▶ Instructions
**a.** In the commentary on 1 Thessalonians 2 that follows, what was the Greek word rendered "deceit" originally used for?
**b.** Continue the commentary on 1 Thessalonians 2 below from its final line.

START Excerpted passage

Correct me if I’m wrong, but the author of the below article said that this tribe was “the most sophisticated and had advanced astronomy,” I call that statement an oxymoron.
That statement would fit the devil simply because he runs the darkness, but no individual can be wise if they play with Satan’s toys.
Back to Thessalonica, Paul had done a lot of traveling in his time, so tomorrow we’ll look at…
1 Thessalonians 2
Paul’s Work in Thessalonica
1 For yourselves, brethren, know our entrance in unto you, that it was not in vain:
2 But even after that we had suffered before, and were shamefully entreated, as ye know, at Philippi, we were bold in our God to speak unto you the gospel of God with much contention.
“Shamefully entreated” – Paul was deeply hurt by the way he had been treated in the city of Philippi.
3 For our exhortation was not of deceit, nor of uncleanness, nor in guile:
“Deceit” – the Greek for this word was originally used for a lure for catching fish; it came to be used for any sort of cunningness used for profit.
4 But as we were allowed of God to be put in trust with the gospel, even so we speak; not as pleasing men, but God, which trieth our hearts.
“Our hearts” – not simply our emotions, but also our intellects and wills.

END Excerpted passage
START Available data

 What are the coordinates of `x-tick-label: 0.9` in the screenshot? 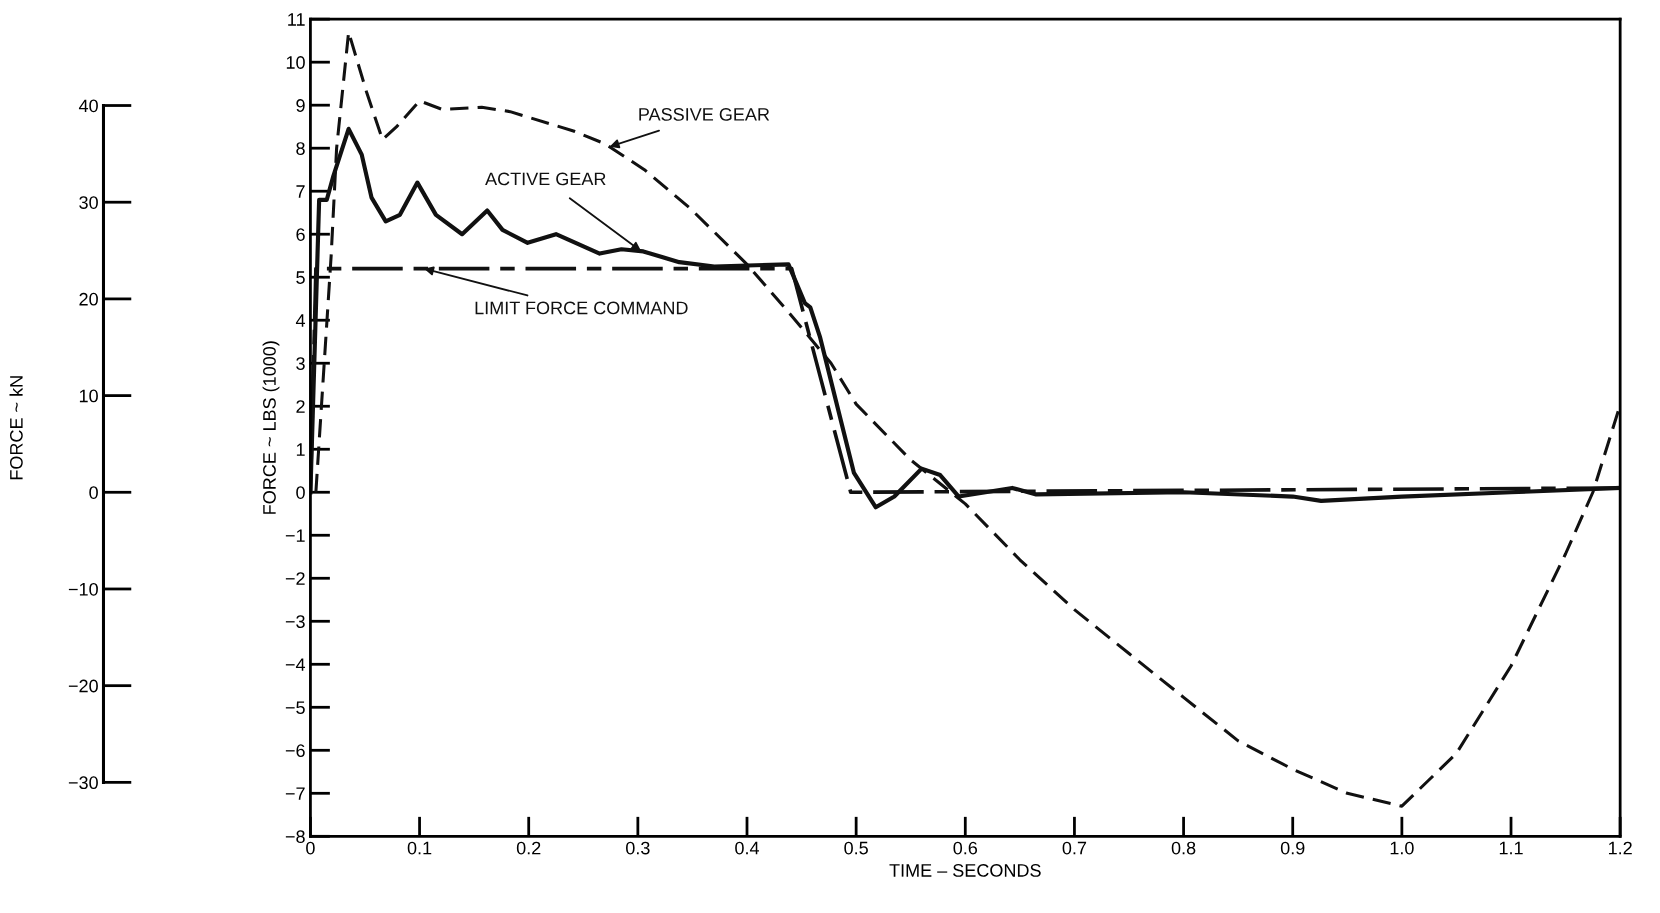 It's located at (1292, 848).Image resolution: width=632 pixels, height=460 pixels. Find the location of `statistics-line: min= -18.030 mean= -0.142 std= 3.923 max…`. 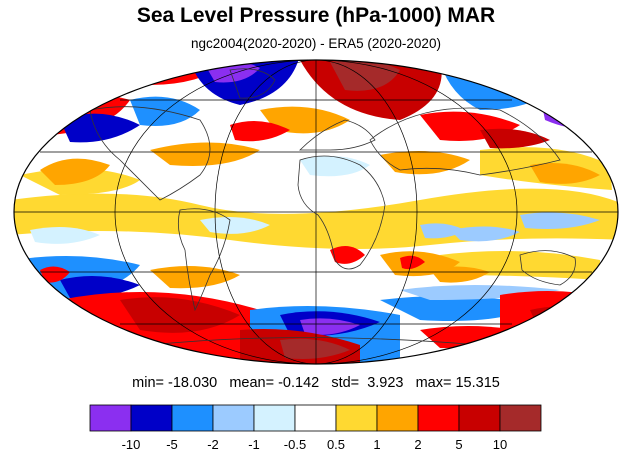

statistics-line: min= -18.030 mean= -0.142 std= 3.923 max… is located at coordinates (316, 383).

END Available data

▶ Activity answers
**a.** A lure for catching fish.

**b.**
5 For neither at any time used we flattering words, as ye know, nor a cloke of covetousness; God is witness:
“Covetousness” – personal profit was never Paul’s aim.
6 Nor of men sought we glory, neither of you, nor yet of others, when we might have been burdensome, as the apostles of Christ.
“Might have been burdensome” – apostles were entitled to be supported by the church (see 1 Cor 9:13-14; 2 Cor 11:7-11). Paul did not always take advantage of the right, but insisted that he had it.
7 But we were gentle among you, even as a nurse cherisheth her children:
8 So being affectionately desirous of you, we were willing to have imparted unto you, not the gospel of God only, but also our own souls, because ye were dear unto us.
9 For ye remember, brethren, our labor and travail: for laboring night and day, because we would not be chargeable unto any of you, we preached unto you the gospel of God.
“Labor and travail” – Greeks despised manual labor and viewed it as fit only for slaves, but Paul was not ashamed of doing any sort of work that would help further the gospel. He did not want to be unduly dependent on others.
10 Ye are witnesses, and God also, how holily and justly and unblameably we behaved ourselves among you that believe:
11 As ye know how we exhorted and comforted and charged every one of you, as a father doth his children,
12 That ye would walk worthy of God, who hath called you unto his kingdom and glory.
13 For this cause also thank we God without ceasing, because, when ye received the word of God which ye heard of us, ye received it not as the word of men, but as it is in truth, the word of God, which effectually worketh also in you that believe.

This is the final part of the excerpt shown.